We all experience big feelings! These feelings are not something to run from but, rather, something to recognize and honor. To celebrate the launch of The Boy with Big, Big Feelings, we sat down with the author, Britney Winn Lee, to talk about this delightful picture book.
Why do you write, Britney?
Writing is how I process, understand, and share the world. I see it as a gift that’s been given to me to work out what it means to be human. I write because I can’t not write.
Who inspired The Boy with Big, Big Feelings?
My son. He is tender-hearted, sound-sensitive, empathetic, and attuned to others’ feelings. I want him to know that his big, big heart is something to celebrate and utilize; that his emotions are not in opposition to his masculinity but are a part of redefining what masculinity is; that they are truly, deeply a gift for connection and not a weakness.
Who do you think your children’s book is for?
I think this book is for little boys (and girls) who have dynamic feelings, sensory sensitivity, and/or may be on the autism spectrum. I think it is also for children (and their parents) who could benefit from reading stories of people who are different from them. It is for cultures that could stand to unlearn toxic masculinity and celebrate the redefining of what it means to be a feeling person in this world.
How do you balance work, writing, and motherhood?
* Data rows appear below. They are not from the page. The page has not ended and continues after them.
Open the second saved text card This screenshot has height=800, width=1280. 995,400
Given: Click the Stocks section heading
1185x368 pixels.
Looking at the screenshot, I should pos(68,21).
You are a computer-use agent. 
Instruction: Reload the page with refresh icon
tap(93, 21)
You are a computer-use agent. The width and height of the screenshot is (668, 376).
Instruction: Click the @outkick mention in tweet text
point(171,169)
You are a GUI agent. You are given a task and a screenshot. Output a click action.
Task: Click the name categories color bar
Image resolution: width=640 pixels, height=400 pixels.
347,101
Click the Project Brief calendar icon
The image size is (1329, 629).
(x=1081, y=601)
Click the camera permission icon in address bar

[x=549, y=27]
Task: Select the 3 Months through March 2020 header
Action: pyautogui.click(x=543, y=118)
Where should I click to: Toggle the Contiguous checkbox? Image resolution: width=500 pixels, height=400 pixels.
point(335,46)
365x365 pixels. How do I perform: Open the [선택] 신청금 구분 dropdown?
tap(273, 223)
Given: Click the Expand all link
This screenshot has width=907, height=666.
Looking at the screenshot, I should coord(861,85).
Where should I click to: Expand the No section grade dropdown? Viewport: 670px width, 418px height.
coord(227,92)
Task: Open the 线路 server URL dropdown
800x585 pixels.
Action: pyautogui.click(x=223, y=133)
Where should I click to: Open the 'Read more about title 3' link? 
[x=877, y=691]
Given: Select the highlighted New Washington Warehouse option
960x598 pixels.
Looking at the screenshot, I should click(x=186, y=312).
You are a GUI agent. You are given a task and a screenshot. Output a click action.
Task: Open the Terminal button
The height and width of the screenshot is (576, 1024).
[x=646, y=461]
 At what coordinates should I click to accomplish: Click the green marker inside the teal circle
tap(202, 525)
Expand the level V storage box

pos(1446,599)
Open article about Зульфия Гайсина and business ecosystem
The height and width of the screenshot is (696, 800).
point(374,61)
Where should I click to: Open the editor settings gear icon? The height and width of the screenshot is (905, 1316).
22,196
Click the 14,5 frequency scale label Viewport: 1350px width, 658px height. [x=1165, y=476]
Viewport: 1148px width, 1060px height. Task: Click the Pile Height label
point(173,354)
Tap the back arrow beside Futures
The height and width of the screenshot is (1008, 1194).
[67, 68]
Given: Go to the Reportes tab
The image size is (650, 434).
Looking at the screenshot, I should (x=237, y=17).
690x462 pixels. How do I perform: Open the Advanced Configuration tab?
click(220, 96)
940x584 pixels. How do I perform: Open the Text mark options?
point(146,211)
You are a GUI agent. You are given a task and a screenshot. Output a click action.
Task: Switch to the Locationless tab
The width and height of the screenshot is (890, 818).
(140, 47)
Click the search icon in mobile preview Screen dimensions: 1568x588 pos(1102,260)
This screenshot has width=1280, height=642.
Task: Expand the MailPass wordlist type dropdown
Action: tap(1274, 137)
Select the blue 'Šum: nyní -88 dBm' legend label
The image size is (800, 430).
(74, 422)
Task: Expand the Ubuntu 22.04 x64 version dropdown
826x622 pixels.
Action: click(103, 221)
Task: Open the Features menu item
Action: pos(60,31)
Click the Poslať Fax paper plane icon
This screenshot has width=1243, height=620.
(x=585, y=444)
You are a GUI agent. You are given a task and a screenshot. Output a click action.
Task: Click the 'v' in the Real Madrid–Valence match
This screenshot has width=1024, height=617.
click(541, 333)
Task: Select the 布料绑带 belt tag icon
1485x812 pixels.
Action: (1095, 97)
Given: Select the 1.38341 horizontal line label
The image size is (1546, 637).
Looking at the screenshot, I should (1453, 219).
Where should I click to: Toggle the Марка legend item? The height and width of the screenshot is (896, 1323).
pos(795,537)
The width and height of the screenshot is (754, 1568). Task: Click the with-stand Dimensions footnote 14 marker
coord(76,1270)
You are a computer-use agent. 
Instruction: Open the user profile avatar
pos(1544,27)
Most of the time, it feels like I don’t. But currently, I am working a full-time job Monday through Thursday and writing on Fridays. My family has weeknights and weekends together. I am very thankful to have entire days set aside for writing time now. The carving of minutes and hours that writers who are parents of young children must do is so difficult. We make it work as best we can and lean into grace as much as possible.
Where do you find hope currently?
I find hope in books, specifically memoir style, that tell stories that are different from my own experiences (especially written by women of color). I find hope online; even though social media can produce a lot of division and negativity, it has also been used to connect and empower many underrepresented people groups. I find hope when I’m having real-life, in-person experiences with my friends and family. I find hope in meditation and contemplation. I find hope in subversive beauty through nature, art, and humor.